Conformément aux mesures proposées, les informations relatives à l’impôt sur les bénéfices des multinationales dont le chiffre d’affaires mondial s’élève au moins à 750 millions d’euros seraient publiées selon un modèle commun, dans chaque juridiction fiscale dans laquelle l’entreprise ou une succursale opère.

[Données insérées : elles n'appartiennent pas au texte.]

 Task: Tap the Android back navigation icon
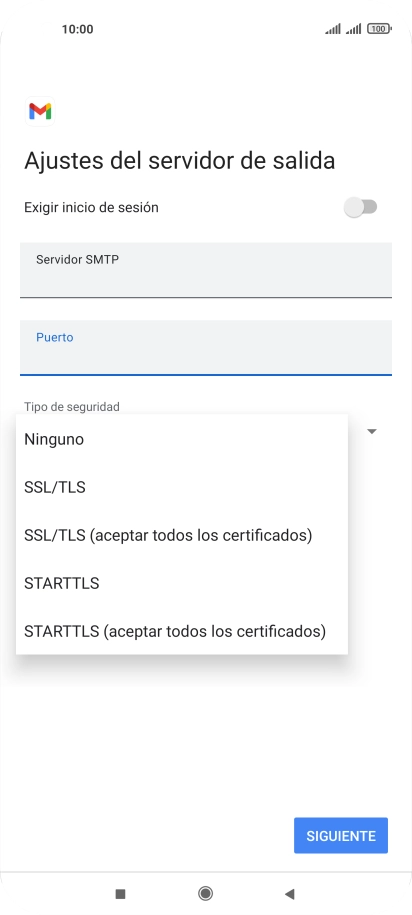tap(289, 893)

Ces données seraient disponibles gratuitement et accessibles publiquement sur le site internet de l’entreprise.
L’entreprise devrait par ailleurs remplir un rapport dans un registre public géré par la Commission européenne.

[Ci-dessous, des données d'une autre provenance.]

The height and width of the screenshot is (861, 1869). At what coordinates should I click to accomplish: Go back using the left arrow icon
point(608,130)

Les informations incluraient les points suivants :
· le nom de l’entreprise et, le cas échéant, la liste de l’ensemble de ses filiales, une brève description de la nature de leurs activités et leur situation géographique respective;
· le nombre de salariés employés en équivalent temps plein;
· le montant du chiffre d’affaires net;
· le capital social;
· le montant des profits ou pertes avant l’impôt sur les bénéfices;
· le montant d’impôt sur les bénéfices payé durant l'exercice financier concerné par les entreprises et succursales résidentes fiscales dans la juridiction fiscale concernée;
· le montant des bénéfices non distribués; et
· le cas échéant, le fait que les entreprises, les filiales ou les succursales bénéficient d’un traitement fiscal préférentiel.

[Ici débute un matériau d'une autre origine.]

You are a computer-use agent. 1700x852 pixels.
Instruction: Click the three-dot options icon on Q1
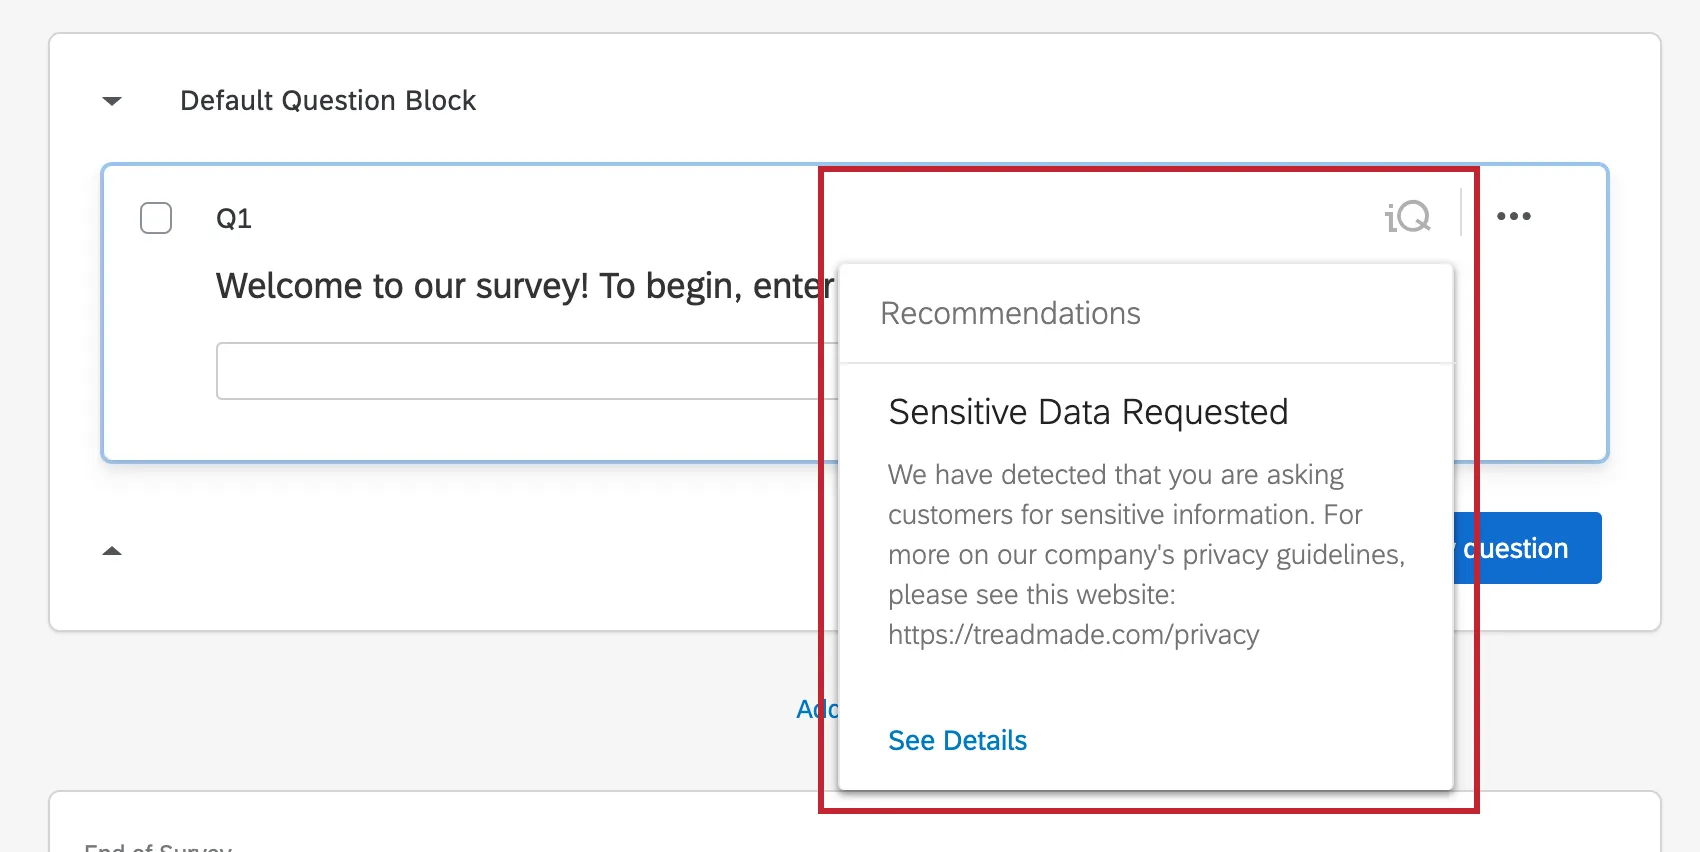1514,215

Au final, la position du Parlement représente un ajout par rapport à la proposition originale de la Commission, tout en autorisant une dérogation renouvelable indéfiniment qui permet aux entreprises d’occulter des chiffres « commercialement sensibles ».
Plus concrètement :
Fumée blanche, des perspectives et des dates, on pourrait difficilement mieux résumer la situation actuelle et son évolution probable depuis le 25 février 2021
Après presque cinq années de remise au placard du dossier, c’est une avancée majeure sur le chemin vers plus de transparence fiscale en Europe que le Conseil de l’UE a accompli en remettant sur les rails le projet de directive sur la base de la position déjà adoptée par le PE en 2017.
Nous avons besoin de systèmes fiscaux justes et efficaces ainsi que de débats publics éclairés», a soutenu la commissaire européenne aux services financiers, Mairead McGuinness dans sa Keynote speech (Commissioner McGuinness at the European Parliamentary Financial Services Forum Winter Conference, 'What Vision for Europe?').
Restait alors à sceller cette approche générale entre les 27 pays européens : ce nouveau cap a été franchi ce 3 mars 2021 en sorte que les pourparlers entre le Parlement, le Conseil et la Commission sur la base de la position déjà adoptée par le PE en 2017 pourront rapidement s’ouvrir dans le cadre des négociations interstitutionelles pour aboutir à l’adoption de la directive généralisant le CBCR, laquelle devra ensuite être transposée dans la législation nationale de tous les États membres de l’Union, dans un délai d’un an à compter de son entrée en vigueur.
Attention : le texte adopté ne couvre pas tous les pays, mais seulement les pays de l’Union européenne et ceux de la liste des paradis fiscaux européens. De plus, il offre encore aux entreprises la possibilité de ne pas divulguer certaines informations si elles estiment que cela porterait atteinte à leur compétitivité. Dès qu’un État membre octroie une exemption, il doit informer la Commission européenne, de façon confidentielle, sur les informations omises et fournir une explication détaillée de l’exemption. La Commission publiera tous les ans sur son site internet une liste des entreprises qui ont bénéficié d’exemptions et une brève explication de ces exemptions.
Compte tenu du contexte pandémique, on veut d’autant plus croire à cette percée en matière d’équité fiscale dans l’Union. Un projet ambitieux, mais bien actuel en termes de justice entre tous les contribuables.